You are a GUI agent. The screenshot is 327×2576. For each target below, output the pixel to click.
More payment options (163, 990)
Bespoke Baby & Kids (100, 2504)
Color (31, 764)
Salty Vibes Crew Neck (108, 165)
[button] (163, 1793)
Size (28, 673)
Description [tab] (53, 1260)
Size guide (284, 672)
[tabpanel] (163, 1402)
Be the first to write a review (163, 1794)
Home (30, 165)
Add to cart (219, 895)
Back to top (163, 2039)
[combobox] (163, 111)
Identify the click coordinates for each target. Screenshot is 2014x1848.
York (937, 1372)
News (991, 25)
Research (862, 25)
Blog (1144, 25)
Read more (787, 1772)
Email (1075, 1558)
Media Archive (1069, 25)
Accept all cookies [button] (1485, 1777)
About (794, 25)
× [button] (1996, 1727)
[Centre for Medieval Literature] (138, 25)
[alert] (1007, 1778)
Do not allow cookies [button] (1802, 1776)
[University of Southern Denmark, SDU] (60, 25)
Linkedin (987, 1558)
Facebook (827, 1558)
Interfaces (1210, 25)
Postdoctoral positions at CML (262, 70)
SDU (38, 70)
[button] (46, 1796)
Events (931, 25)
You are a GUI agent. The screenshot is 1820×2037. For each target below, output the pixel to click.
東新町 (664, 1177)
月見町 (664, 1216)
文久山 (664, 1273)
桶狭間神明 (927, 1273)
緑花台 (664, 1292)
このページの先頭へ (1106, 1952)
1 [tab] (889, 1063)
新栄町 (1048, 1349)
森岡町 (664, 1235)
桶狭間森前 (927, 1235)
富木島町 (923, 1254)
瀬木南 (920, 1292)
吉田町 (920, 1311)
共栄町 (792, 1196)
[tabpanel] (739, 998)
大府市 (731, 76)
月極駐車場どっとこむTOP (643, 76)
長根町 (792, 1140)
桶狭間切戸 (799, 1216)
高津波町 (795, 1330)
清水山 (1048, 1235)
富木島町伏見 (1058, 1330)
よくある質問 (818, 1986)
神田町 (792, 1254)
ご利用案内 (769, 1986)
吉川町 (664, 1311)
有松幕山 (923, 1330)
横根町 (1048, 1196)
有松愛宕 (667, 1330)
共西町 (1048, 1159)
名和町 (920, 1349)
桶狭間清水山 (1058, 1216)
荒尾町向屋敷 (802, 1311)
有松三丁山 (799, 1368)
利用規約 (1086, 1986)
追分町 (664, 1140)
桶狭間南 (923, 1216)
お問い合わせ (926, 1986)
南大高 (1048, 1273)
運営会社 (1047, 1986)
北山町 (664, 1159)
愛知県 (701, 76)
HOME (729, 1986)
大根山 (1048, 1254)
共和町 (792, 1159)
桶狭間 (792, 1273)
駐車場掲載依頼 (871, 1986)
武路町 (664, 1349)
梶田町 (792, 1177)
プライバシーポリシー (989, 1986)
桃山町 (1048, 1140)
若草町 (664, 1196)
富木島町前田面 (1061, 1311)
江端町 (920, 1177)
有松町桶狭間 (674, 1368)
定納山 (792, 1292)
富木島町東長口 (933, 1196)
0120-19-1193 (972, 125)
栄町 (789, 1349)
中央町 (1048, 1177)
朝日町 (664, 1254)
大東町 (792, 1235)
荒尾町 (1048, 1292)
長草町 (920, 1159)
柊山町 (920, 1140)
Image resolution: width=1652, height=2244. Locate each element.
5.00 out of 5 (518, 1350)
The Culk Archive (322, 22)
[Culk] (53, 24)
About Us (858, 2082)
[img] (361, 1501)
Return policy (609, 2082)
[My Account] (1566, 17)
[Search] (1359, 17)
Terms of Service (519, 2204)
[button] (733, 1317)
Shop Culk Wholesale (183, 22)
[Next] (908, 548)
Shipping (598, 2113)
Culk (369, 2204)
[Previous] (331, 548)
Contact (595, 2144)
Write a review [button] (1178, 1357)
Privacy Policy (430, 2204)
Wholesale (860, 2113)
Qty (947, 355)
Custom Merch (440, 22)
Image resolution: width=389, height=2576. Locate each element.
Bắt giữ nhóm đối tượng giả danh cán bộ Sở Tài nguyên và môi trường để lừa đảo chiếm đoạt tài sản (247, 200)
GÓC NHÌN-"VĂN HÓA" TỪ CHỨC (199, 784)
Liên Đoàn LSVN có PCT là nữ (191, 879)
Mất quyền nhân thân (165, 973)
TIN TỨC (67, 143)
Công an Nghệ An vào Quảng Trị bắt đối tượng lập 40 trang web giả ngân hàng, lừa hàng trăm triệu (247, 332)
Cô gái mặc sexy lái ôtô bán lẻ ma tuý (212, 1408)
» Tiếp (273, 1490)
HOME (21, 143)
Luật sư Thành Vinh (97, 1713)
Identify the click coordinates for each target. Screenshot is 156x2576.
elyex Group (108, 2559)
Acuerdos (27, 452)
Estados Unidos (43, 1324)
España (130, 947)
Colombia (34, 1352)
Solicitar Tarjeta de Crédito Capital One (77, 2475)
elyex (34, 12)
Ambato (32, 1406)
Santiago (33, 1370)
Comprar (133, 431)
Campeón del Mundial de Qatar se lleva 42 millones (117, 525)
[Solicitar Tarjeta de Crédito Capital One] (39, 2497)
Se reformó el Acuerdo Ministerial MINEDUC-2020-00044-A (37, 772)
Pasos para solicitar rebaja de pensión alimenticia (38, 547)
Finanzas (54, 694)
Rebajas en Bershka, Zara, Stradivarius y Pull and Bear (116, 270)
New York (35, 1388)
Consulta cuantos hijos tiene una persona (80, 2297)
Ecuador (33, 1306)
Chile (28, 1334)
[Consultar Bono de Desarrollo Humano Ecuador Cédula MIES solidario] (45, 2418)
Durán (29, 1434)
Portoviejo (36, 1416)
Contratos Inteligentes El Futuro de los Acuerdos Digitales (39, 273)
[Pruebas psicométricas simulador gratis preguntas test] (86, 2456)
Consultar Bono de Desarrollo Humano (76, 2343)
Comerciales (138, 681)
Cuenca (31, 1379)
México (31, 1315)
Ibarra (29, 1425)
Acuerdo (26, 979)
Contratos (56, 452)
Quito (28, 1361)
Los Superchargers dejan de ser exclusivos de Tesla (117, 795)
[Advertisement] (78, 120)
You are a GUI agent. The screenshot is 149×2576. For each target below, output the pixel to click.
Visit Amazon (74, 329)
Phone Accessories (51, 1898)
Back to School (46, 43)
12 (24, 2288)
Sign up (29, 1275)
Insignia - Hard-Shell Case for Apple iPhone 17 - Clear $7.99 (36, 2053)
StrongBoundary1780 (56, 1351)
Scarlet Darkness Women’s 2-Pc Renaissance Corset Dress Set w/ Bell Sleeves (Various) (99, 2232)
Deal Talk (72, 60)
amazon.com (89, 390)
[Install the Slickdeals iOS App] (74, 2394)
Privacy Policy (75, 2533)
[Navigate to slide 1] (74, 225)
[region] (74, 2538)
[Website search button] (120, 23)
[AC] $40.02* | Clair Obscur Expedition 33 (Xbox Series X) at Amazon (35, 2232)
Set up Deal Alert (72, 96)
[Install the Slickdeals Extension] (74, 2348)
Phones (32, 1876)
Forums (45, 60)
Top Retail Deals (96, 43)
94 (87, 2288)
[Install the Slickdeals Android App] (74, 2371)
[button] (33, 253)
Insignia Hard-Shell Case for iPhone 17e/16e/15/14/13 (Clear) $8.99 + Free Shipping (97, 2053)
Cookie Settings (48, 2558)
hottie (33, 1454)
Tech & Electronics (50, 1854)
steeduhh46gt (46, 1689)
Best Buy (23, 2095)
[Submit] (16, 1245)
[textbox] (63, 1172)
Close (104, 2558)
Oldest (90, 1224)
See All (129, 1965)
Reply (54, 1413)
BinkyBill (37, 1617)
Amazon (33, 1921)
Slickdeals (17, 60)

> _Directions_
Copy the material above back out, exactly as written.

> _Output below_
You are a GUI agent. The screenshot is 327×2576. For each target below, output the pixel to click.
More payment options (163, 990)
Bespoke Baby & Kids (100, 2504)
Color (31, 764)
Salty Vibes Crew Neck (108, 165)
[button] (163, 1793)
Size (28, 673)
Description [tab] (53, 1260)
Size guide (284, 672)
[tabpanel] (163, 1402)
Be the first to write a review (163, 1794)
Home (30, 165)
Add to cart (219, 895)
Back to top (163, 2039)
[combobox] (163, 111)
Identify the click coordinates for each target. Screenshot is 2014x1848.
York (937, 1372)
News (991, 25)
Research (862, 25)
Blog (1144, 25)
Read more (787, 1772)
Email (1075, 1558)
Media Archive (1069, 25)
Accept all cookies [button] (1485, 1777)
About (794, 25)
× [button] (1996, 1727)
[Centre for Medieval Literature] (138, 25)
[alert] (1007, 1778)
Do not allow cookies [button] (1802, 1776)
[University of Southern Denmark, SDU] (60, 25)
Linkedin (987, 1558)
Facebook (827, 1558)
Interfaces (1210, 25)
Postdoctoral positions at CML (262, 70)
SDU (38, 70)
[button] (46, 1796)
Events (931, 25)
You are a GUI agent. The screenshot is 1820×2037. For each target below, output the pixel to click.
東新町 (664, 1177)
月見町 (664, 1216)
文久山 (664, 1273)
桶狭間神明 (927, 1273)
緑花台 (664, 1292)
このページの先頭へ (1106, 1952)
1 [tab] (889, 1063)
新栄町 (1048, 1349)
森岡町 (664, 1235)
桶狭間森前 (927, 1235)
富木島町 (923, 1254)
瀬木南 (920, 1292)
吉田町 (920, 1311)
共栄町 (792, 1196)
[tabpanel] (739, 998)
大府市 (731, 76)
月極駐車場どっとこむTOP (643, 76)
長根町 (792, 1140)
桶狭間切戸 (799, 1216)
高津波町 (795, 1330)
清水山 (1048, 1235)
富木島町伏見 (1058, 1330)
よくある質問 (818, 1986)
神田町 (792, 1254)
ご利用案内 (769, 1986)
吉川町 (664, 1311)
有松幕山 (923, 1330)
横根町 (1048, 1196)
有松愛宕 (667, 1330)
共西町 (1048, 1159)
名和町 (920, 1349)
桶狭間清水山 (1058, 1216)
荒尾町向屋敷 (802, 1311)
有松三丁山 (799, 1368)
利用規約 (1086, 1986)
追分町 (664, 1140)
桶狭間南 (923, 1216)
お問い合わせ (926, 1986)
南大高 (1048, 1273)
運営会社 (1047, 1986)
北山町 (664, 1159)
愛知県 (701, 76)
HOME (729, 1986)
大根山 (1048, 1254)
共和町 (792, 1159)
桶狭間 (792, 1273)
駐車場掲載依頼 (871, 1986)
武路町 (664, 1349)
梶田町 (792, 1177)
プライバシーポリシー (989, 1986)
桃山町 (1048, 1140)
若草町 (664, 1196)
富木島町前田面 (1061, 1311)
江端町 (920, 1177)
有松町桶狭間 (674, 1368)
定納山 (792, 1292)
富木島町東長口 (933, 1196)
0120-19-1193 (972, 125)
栄町 (789, 1349)
中央町 (1048, 1177)
朝日町 (664, 1254)
大東町 (792, 1235)
荒尾町 (1048, 1292)
長草町 (920, 1159)
柊山町 (920, 1140)
Image resolution: width=1652, height=2244. Locate each element.
5.00 out of 5 (518, 1350)
The Culk Archive (322, 22)
[Culk] (53, 24)
About Us (858, 2082)
[img] (361, 1501)
Return policy (609, 2082)
[My Account] (1566, 17)
[Search] (1359, 17)
Terms of Service (519, 2204)
[button] (733, 1317)
Shop Culk Wholesale (183, 22)
[Next] (908, 548)
Shipping (598, 2113)
Culk (369, 2204)
[Previous] (331, 548)
Contact (595, 2144)
Write a review [button] (1178, 1357)
Privacy Policy (430, 2204)
Wholesale (860, 2113)
Qty (947, 355)
Custom Merch (440, 22)
Image resolution: width=389, height=2576. Locate each element.
Bắt giữ nhóm đối tượng giả danh cán bộ Sở Tài nguyên và môi trường để lừa đảo chiếm đoạt tài sản (247, 200)
GÓC NHÌN-"VĂN HÓA" TỪ CHỨC (199, 784)
Liên Đoàn LSVN có PCT là nữ (191, 879)
Mất quyền nhân thân (165, 973)
TIN TỨC (67, 143)
Công an Nghệ An vào Quảng Trị bắt đối tượng lập 40 trang web giả ngân hàng, lừa hàng trăm triệu (247, 332)
Cô gái mặc sexy lái ôtô bán lẻ ma tuý (212, 1408)
» Tiếp (273, 1490)
HOME (21, 143)
Luật sư Thành Vinh (97, 1713)
Identify the click coordinates for each target. Screenshot is 156x2576.
elyex Group (108, 2559)
Acuerdos (27, 452)
Estados Unidos (43, 1324)
España (130, 947)
Colombia (34, 1352)
Solicitar Tarjeta de Crédito Capital One (77, 2475)
elyex (34, 12)
Ambato (32, 1406)
Santiago (33, 1370)
Comprar (133, 431)
Campeón del Mundial de Qatar se lleva 42 millones (117, 525)
[Solicitar Tarjeta de Crédito Capital One] (39, 2497)
Se reformó el Acuerdo Ministerial MINEDUC-2020-00044-A (37, 772)
Pasos para solicitar rebaja de pensión alimenticia (38, 547)
Finanzas (54, 694)
Rebajas en Bershka, Zara, Stradivarius y Pull and Bear (116, 270)
New York (35, 1388)
Consulta cuantos hijos tiene una persona (80, 2297)
Ecuador (33, 1306)
Chile (28, 1334)
[Consultar Bono de Desarrollo Humano Ecuador Cédula MIES solidario] (45, 2418)
Durán (29, 1434)
Portoviejo (36, 1416)
Contratos Inteligentes El Futuro de los Acuerdos Digitales (39, 273)
[Pruebas psicométricas simulador gratis preguntas test] (86, 2456)
Consultar Bono de Desarrollo Humano (76, 2343)
Comerciales (138, 681)
Cuenca (31, 1379)
México (31, 1315)
Ibarra (29, 1425)
Acuerdo (26, 979)
Contratos (56, 452)
Quito (28, 1361)
Los Superchargers dejan de ser exclusivos de Tesla (117, 795)
[Advertisement] (78, 120)
You are a GUI agent. The screenshot is 149×2576. For each target below, output the pixel to click.
Visit Amazon (74, 329)
Phone Accessories (51, 1898)
Back to School (46, 43)
12 (24, 2288)
Sign up (29, 1275)
Insignia - Hard-Shell Case for Apple iPhone 17 - Clear $7.99 (36, 2053)
StrongBoundary1780 (56, 1351)
Scarlet Darkness Women’s 2-Pc Renaissance Corset Dress Set w/ Bell Sleeves (Various) (99, 2232)
Deal Talk (72, 60)
amazon.com (89, 390)
[Install the Slickdeals iOS App] (74, 2394)
Privacy Policy (75, 2533)
[Navigate to slide 1] (74, 225)
[region] (74, 2538)
[Website search button] (120, 23)
[AC] $40.02* | Clair Obscur Expedition 33 (Xbox Series X) at Amazon (35, 2232)
Set up Deal Alert (72, 96)
[Install the Slickdeals Extension] (74, 2348)
Phones (32, 1876)
Forums (45, 60)
Top Retail Deals (96, 43)
94 (87, 2288)
[Install the Slickdeals Android App] (74, 2371)
[button] (33, 253)
Insignia Hard-Shell Case for iPhone 17e/16e/15/14/13 (Clear) $8.99 + Free Shipping (97, 2053)
Cookie Settings (48, 2558)
hottie (33, 1454)
Tech & Electronics (50, 1854)
steeduhh46gt (46, 1689)
Best Buy (23, 2095)
[Submit] (16, 1245)
[textbox] (63, 1172)
Close (104, 2558)
Oldest (90, 1224)
See All (129, 1965)
Reply (54, 1413)
BinkyBill (37, 1617)
Amazon (33, 1921)
Slickdeals (17, 60)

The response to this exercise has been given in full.